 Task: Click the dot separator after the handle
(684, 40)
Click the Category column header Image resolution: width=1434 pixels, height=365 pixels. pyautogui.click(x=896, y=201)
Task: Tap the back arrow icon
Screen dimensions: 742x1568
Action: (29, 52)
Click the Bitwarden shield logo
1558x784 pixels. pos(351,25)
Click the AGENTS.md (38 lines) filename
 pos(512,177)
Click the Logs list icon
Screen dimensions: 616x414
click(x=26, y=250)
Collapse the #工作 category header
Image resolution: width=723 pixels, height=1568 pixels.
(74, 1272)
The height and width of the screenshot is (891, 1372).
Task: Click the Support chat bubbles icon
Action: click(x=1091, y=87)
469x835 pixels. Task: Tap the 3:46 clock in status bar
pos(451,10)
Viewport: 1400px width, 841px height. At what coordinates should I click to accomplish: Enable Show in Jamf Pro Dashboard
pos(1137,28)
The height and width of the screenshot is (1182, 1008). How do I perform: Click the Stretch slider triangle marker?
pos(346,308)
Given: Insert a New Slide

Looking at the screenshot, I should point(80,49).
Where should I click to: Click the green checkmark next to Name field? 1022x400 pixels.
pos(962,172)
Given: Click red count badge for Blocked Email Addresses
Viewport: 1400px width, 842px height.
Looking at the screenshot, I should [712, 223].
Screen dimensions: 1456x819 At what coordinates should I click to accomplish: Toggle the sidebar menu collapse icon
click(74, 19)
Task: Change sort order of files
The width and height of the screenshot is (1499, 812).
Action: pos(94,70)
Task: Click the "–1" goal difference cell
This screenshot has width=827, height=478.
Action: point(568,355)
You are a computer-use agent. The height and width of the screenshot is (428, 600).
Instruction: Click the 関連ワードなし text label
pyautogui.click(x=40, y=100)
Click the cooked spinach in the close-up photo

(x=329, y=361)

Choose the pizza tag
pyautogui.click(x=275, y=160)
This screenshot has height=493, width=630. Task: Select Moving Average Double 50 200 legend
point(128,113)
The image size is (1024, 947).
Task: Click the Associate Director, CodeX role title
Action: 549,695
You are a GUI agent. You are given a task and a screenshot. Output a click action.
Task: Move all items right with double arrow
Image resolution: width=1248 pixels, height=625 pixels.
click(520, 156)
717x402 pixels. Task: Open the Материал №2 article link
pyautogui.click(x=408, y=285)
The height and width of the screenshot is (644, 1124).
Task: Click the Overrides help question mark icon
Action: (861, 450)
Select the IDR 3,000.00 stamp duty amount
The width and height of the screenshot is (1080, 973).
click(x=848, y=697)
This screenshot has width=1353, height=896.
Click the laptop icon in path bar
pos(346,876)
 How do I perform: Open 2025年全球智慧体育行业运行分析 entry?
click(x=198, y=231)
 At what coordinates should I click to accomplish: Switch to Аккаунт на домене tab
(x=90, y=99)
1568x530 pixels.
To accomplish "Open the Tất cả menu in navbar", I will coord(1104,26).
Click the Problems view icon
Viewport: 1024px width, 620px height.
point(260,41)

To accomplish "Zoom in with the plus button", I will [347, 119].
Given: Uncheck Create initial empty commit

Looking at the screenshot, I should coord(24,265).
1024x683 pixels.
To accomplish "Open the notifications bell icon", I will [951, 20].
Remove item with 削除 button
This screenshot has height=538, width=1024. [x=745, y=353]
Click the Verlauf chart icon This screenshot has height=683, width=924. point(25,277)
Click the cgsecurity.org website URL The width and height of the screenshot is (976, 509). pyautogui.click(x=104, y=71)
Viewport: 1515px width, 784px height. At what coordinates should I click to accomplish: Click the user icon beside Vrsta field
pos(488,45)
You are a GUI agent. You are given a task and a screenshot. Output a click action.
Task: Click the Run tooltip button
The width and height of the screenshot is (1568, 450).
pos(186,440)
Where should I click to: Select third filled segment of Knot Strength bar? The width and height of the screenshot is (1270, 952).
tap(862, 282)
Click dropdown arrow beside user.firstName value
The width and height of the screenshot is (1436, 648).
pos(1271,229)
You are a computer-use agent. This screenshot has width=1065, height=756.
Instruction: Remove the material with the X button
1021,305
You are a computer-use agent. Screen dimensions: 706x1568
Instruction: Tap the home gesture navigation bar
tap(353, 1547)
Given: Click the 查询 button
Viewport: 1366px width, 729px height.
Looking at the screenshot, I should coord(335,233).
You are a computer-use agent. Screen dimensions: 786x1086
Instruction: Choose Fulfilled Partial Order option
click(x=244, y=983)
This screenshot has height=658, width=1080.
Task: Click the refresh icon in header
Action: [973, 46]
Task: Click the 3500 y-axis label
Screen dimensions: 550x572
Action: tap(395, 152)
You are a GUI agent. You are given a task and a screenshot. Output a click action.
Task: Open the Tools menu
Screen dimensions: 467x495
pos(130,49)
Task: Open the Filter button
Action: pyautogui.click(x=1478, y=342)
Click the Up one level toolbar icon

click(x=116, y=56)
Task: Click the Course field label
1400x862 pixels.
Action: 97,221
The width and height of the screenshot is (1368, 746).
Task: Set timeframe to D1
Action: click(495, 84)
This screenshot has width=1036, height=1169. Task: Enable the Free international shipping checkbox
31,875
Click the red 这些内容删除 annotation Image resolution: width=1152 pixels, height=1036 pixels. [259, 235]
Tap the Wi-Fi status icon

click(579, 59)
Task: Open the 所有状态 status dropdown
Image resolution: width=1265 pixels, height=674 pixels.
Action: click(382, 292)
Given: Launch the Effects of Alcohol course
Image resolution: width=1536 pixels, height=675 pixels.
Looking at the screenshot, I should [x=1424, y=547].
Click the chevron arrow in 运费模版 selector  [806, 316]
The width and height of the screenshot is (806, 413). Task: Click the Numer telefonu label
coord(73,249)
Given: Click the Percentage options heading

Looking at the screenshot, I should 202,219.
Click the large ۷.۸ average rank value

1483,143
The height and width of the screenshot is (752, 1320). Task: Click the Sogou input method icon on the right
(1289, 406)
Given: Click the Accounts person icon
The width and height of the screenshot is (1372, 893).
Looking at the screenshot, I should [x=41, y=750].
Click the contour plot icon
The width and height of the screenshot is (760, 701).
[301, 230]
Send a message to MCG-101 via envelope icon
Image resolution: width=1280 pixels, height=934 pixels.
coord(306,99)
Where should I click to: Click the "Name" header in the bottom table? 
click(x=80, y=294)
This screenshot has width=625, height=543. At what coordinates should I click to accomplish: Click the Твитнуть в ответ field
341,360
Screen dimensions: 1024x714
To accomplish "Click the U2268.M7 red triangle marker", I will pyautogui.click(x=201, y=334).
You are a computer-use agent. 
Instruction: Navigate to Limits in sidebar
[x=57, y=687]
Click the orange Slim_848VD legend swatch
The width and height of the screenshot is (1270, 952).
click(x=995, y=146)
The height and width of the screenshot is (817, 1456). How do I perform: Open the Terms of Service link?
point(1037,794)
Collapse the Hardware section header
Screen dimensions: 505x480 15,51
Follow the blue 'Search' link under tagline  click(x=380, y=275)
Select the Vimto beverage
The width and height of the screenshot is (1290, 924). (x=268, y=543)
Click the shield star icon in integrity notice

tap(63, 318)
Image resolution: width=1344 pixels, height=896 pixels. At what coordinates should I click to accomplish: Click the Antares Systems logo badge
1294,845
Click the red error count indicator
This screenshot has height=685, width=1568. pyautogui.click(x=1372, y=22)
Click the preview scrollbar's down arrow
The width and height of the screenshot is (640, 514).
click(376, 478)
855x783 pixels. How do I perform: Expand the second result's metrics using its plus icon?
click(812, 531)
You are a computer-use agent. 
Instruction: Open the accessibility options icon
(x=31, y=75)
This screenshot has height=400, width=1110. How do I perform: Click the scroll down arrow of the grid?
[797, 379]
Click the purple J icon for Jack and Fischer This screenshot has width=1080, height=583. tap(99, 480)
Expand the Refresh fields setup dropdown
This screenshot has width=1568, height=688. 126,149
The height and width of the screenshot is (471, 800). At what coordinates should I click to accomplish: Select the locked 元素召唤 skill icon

### [Task instructions]
Print, from the entries above, the line with "This screenshot has width=1353, height=896.", the line with "1568x530 pixels." and all lines between them, exactly and with nothing else.

### [Response below]
This screenshot has width=1353, height=896.
Click the laptop icon in path bar
pos(346,876)
 How do I perform: Open 2025年全球智慧体育行业运行分析 entry?
click(x=198, y=231)
 At what coordinates should I click to accomplish: Switch to Аккаунт на домене tab
(x=90, y=99)
1568x530 pixels.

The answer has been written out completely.